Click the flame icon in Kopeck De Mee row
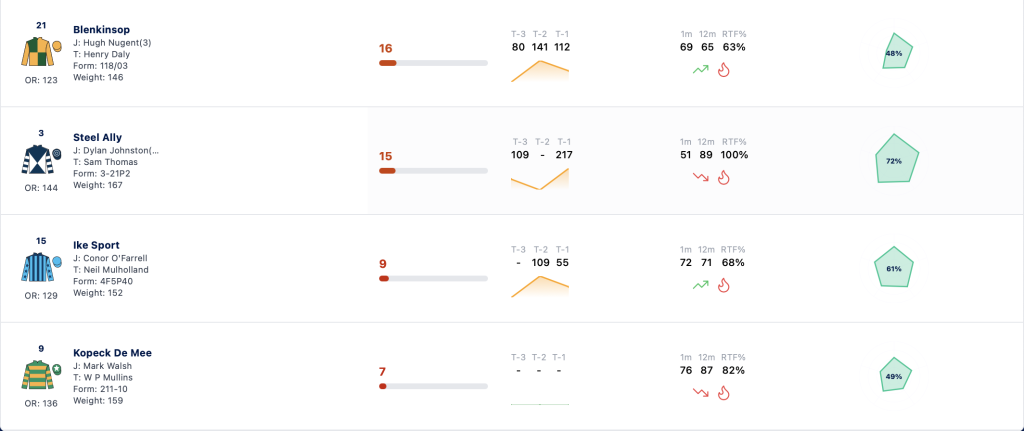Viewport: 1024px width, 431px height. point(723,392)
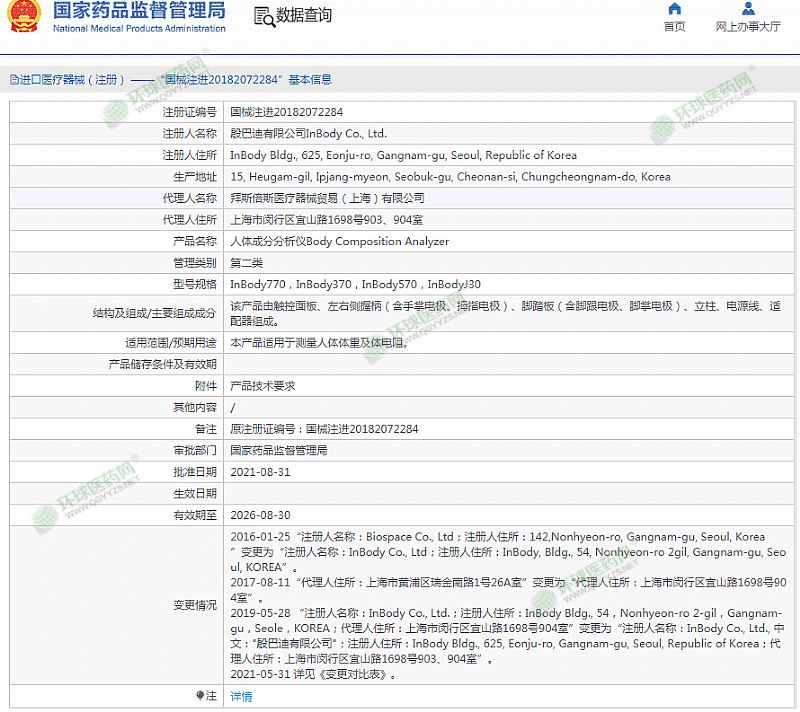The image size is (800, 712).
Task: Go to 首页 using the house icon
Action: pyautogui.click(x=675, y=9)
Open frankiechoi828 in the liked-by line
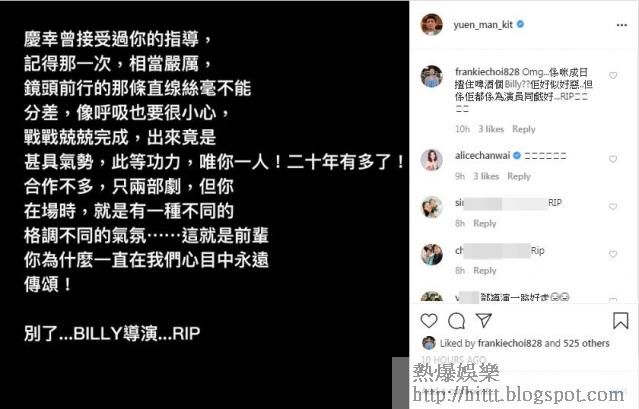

---+---

● **What you should do**
Print out each record exactly as shown, but keep the pictures out.

● **Result of the task**
Click the flame icon in Kopeck De Mee row
Viewport: 1024px width, 431px height. point(723,392)
The image size is (800, 712).
Task: Go to 首页 using the house icon
Action: pyautogui.click(x=675, y=9)
Open frankiechoi828 in the liked-by line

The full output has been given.